* _EXERCISE PROMPT_:
Each line below should be repeated exactly, but no picture should be carried over.

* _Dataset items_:
-------

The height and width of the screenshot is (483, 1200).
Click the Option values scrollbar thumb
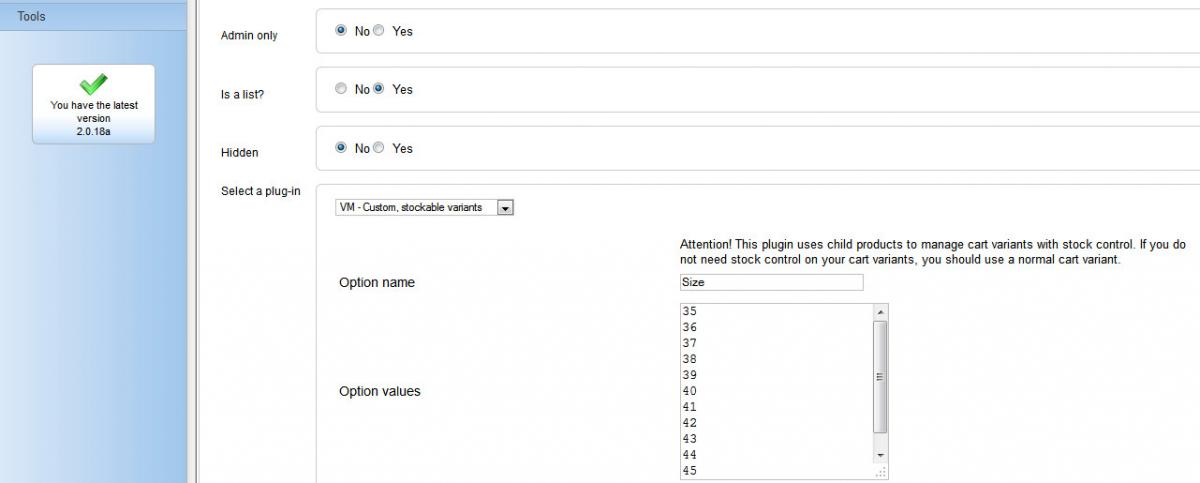[x=880, y=377]
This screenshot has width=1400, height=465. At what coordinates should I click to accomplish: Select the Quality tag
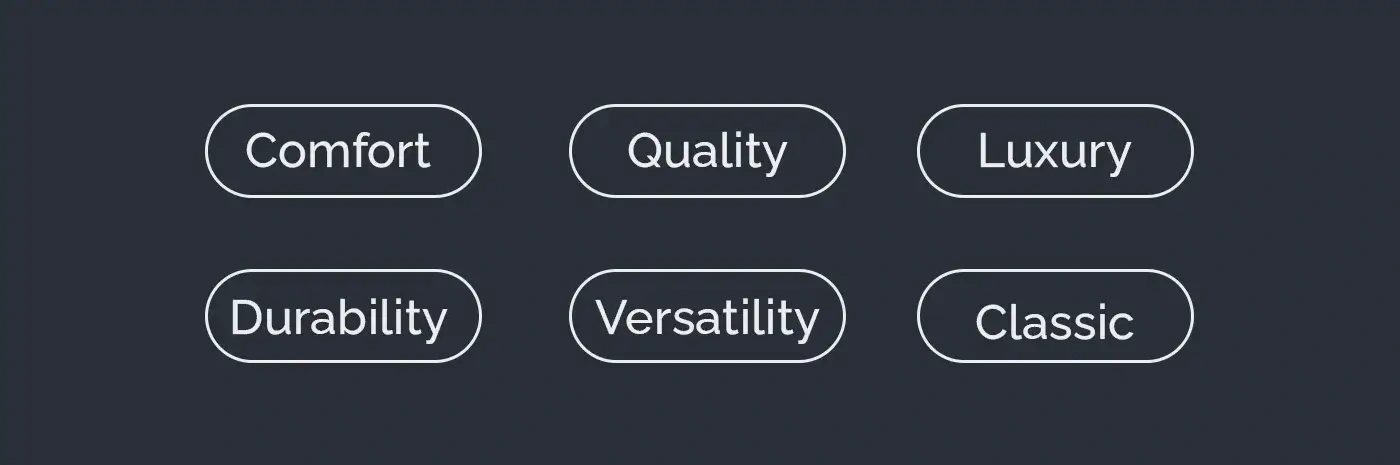707,151
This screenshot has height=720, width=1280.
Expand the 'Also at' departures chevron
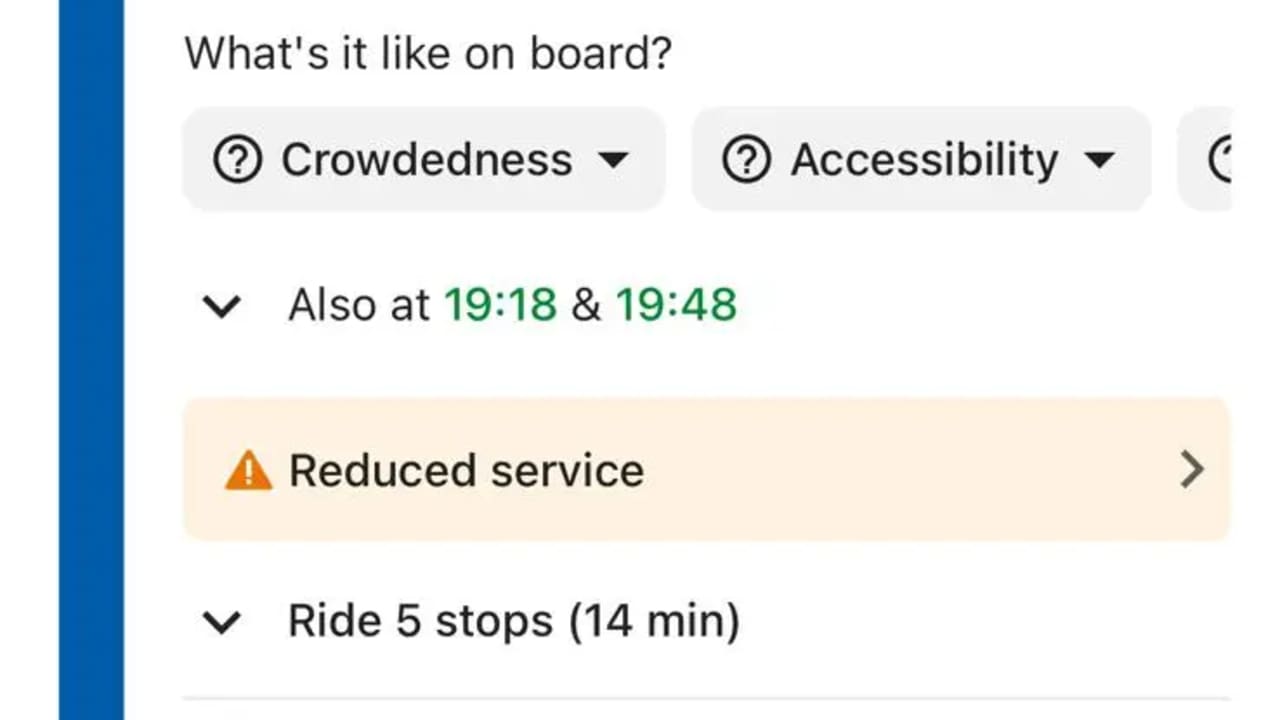point(221,306)
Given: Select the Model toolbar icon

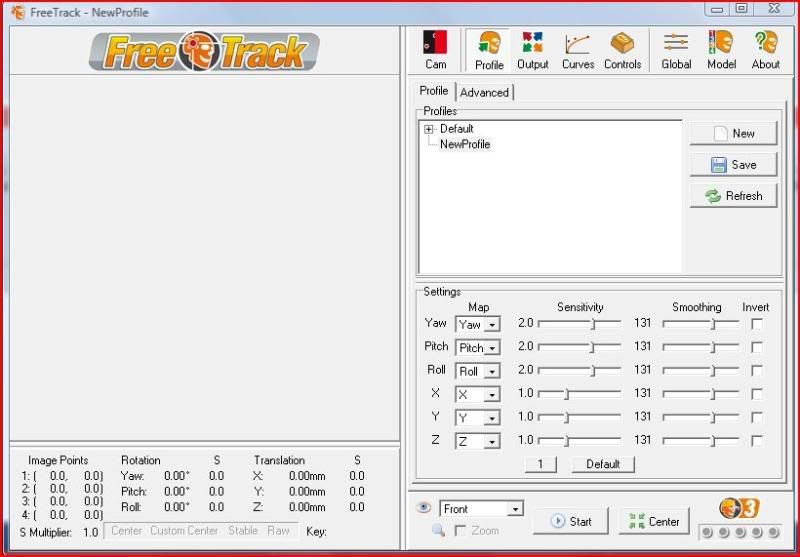Looking at the screenshot, I should (x=721, y=50).
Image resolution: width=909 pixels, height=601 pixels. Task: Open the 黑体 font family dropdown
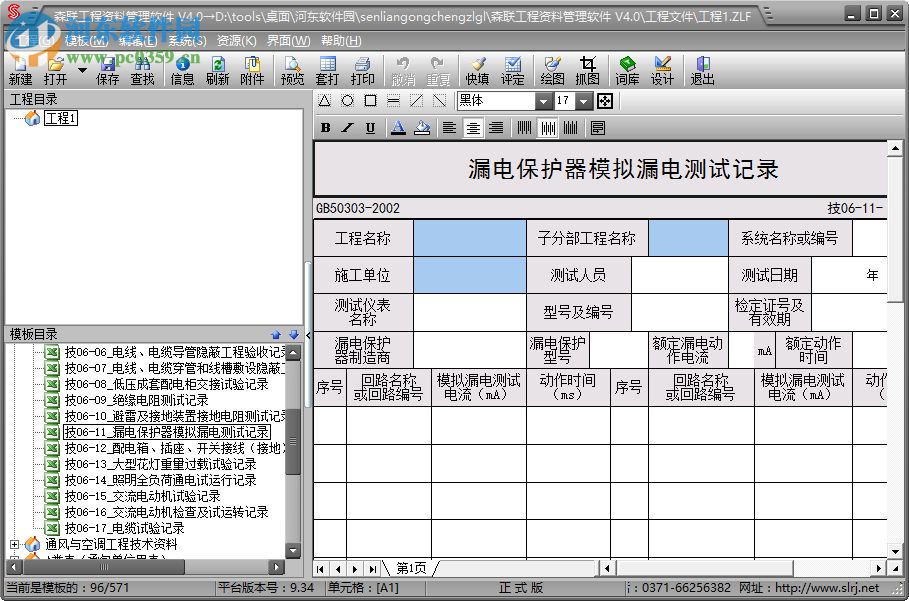pyautogui.click(x=545, y=101)
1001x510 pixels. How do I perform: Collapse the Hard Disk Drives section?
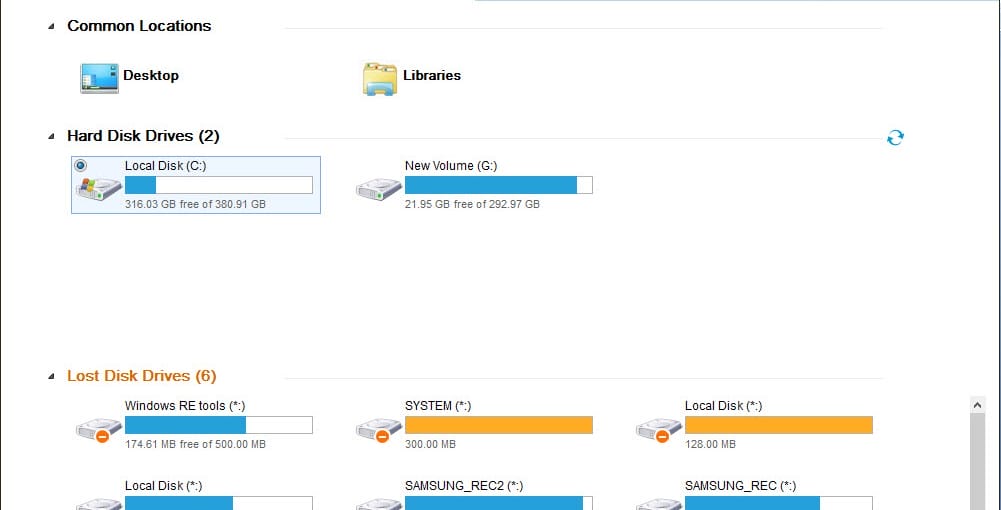(x=51, y=136)
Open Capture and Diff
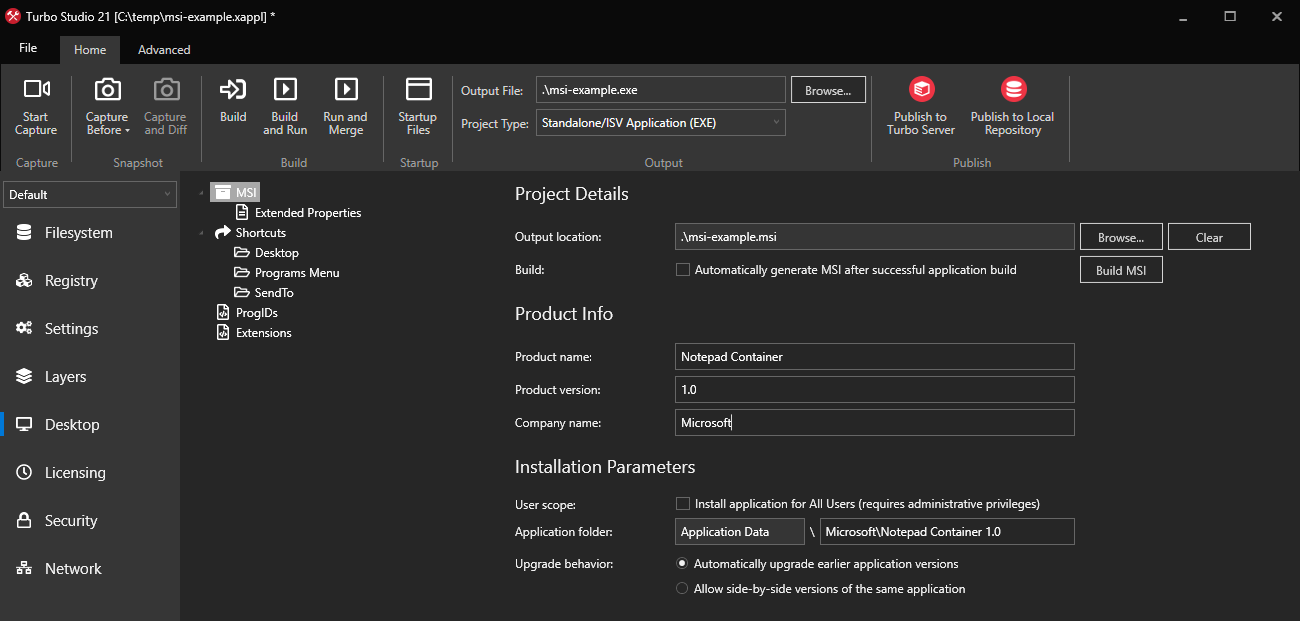 (x=164, y=105)

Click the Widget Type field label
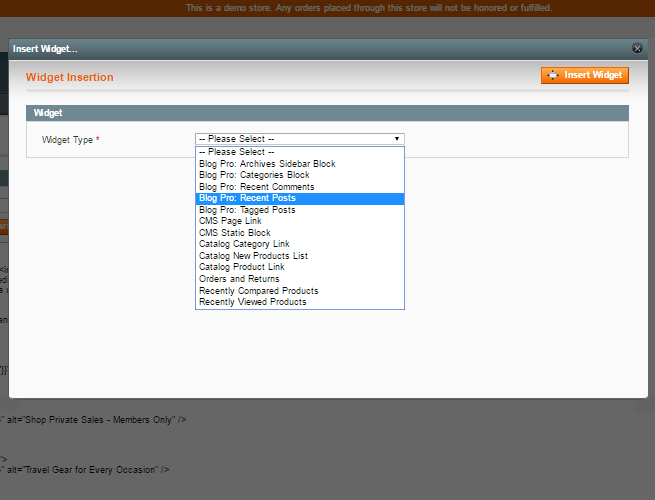70,140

-------

* _EXERCISE SOLUTION_:
The height and width of the screenshot is (483, 1200).
Click the Option values scrollbar thumb
[x=880, y=377]
This screenshot has width=1400, height=465. At what coordinates should I click to accomplish: Select the Quality tag
707,151
This screenshot has height=720, width=1280.
Expand the 'Also at' departures chevron
point(221,306)
Given: Select the Model toolbar icon

Looking at the screenshot, I should (x=721, y=50).
Image resolution: width=909 pixels, height=601 pixels. Task: Open the 黑体 font family dropdown
pyautogui.click(x=545, y=101)
1001x510 pixels. How do I perform: Collapse the Hard Disk Drives section?
(x=51, y=136)
Open Capture and Diff
 (x=164, y=105)

Click the Widget Type field label
70,140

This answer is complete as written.